■ Available data ■
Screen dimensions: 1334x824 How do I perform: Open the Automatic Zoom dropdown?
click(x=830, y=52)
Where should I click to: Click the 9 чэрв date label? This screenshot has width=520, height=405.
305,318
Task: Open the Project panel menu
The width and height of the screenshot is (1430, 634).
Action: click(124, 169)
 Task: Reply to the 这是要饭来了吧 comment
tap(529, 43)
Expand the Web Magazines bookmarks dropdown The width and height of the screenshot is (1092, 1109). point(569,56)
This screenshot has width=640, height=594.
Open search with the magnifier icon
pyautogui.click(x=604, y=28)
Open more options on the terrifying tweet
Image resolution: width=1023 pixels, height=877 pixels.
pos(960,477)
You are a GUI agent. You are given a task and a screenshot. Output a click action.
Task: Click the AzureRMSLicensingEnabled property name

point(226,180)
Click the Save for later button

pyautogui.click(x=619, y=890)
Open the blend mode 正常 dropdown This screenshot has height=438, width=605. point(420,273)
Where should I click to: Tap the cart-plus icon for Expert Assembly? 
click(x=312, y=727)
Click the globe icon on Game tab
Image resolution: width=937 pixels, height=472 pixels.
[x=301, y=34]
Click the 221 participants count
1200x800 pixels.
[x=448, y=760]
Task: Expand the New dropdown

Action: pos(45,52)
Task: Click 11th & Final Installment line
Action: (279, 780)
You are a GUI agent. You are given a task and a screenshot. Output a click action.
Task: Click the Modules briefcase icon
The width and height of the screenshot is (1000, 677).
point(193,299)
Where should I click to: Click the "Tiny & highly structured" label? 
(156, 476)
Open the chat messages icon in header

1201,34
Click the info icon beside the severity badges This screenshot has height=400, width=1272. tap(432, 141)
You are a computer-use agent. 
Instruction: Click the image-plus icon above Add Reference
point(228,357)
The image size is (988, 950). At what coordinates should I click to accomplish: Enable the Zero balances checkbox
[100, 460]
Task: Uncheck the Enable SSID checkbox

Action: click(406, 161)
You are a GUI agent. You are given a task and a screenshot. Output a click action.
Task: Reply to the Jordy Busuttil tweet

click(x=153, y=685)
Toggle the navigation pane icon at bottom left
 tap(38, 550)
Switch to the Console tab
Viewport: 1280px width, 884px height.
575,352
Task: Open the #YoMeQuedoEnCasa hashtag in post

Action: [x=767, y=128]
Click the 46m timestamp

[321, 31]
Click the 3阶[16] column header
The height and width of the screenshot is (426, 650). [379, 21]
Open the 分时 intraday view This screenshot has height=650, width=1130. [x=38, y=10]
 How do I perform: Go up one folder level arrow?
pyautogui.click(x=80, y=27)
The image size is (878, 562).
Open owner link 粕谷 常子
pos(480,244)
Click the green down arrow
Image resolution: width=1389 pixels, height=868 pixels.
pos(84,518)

■ Your objective ■
Please retype all of the material above, keeping it exact.

■ Solved exercise ■
Screen dimensions: 1334x824 How do I perform: Open the Automatic Zoom dropdown?
click(x=830, y=52)
Where should I click to: Click the 9 чэрв date label? This screenshot has width=520, height=405.
305,318
Task: Open the Project panel menu
The width and height of the screenshot is (1430, 634).
Action: click(124, 169)
 Task: Reply to the 这是要饭来了吧 comment
tap(529, 43)
Expand the Web Magazines bookmarks dropdown The width and height of the screenshot is (1092, 1109). point(569,56)
This screenshot has width=640, height=594.
Open search with the magnifier icon
pyautogui.click(x=604, y=28)
Open more options on the terrifying tweet
Image resolution: width=1023 pixels, height=877 pixels.
pos(960,477)
You are a GUI agent. You are given a task and a screenshot. Output a click action.
Task: Click the AzureRMSLicensingEnabled property name

point(226,180)
Click the Save for later button

pyautogui.click(x=619, y=890)
Open the blend mode 正常 dropdown This screenshot has height=438, width=605. point(420,273)
Where should I click to: Tap the cart-plus icon for Expert Assembly? 
click(x=312, y=727)
Click the globe icon on Game tab
Image resolution: width=937 pixels, height=472 pixels.
[x=301, y=34]
Click the 221 participants count
1200x800 pixels.
[x=448, y=760]
Task: Expand the New dropdown

Action: pos(45,52)
Task: Click 11th & Final Installment line
Action: (279, 780)
You are a GUI agent. You are given a task and a screenshot. Output a click action.
Task: Click the Modules briefcase icon
The width and height of the screenshot is (1000, 677).
point(193,299)
Where should I click to: Click the "Tiny & highly structured" label? 
(156, 476)
Open the chat messages icon in header

1201,34
Click the info icon beside the severity badges This screenshot has height=400, width=1272. tap(432, 141)
You are a computer-use agent. 
Instruction: Click the image-plus icon above Add Reference
point(228,357)
The image size is (988, 950). At what coordinates should I click to accomplish: Enable the Zero balances checkbox
[100, 460]
Task: Uncheck the Enable SSID checkbox

Action: click(406, 161)
You are a GUI agent. You are given a task and a screenshot. Output a click action.
Task: Reply to the Jordy Busuttil tweet

click(x=153, y=685)
Toggle the navigation pane icon at bottom left
 tap(38, 550)
Switch to the Console tab
Viewport: 1280px width, 884px height.
575,352
Task: Open the #YoMeQuedoEnCasa hashtag in post

Action: [x=767, y=128]
Click the 46m timestamp

[321, 31]
Click the 3阶[16] column header
The height and width of the screenshot is (426, 650). [379, 21]
Open the 分时 intraday view This screenshot has height=650, width=1130. [x=38, y=10]
 How do I perform: Go up one folder level arrow?
pyautogui.click(x=80, y=27)
The image size is (878, 562).
Open owner link 粕谷 常子
pos(480,244)
Click the green down arrow
Image resolution: width=1389 pixels, height=868 pixels.
pos(84,518)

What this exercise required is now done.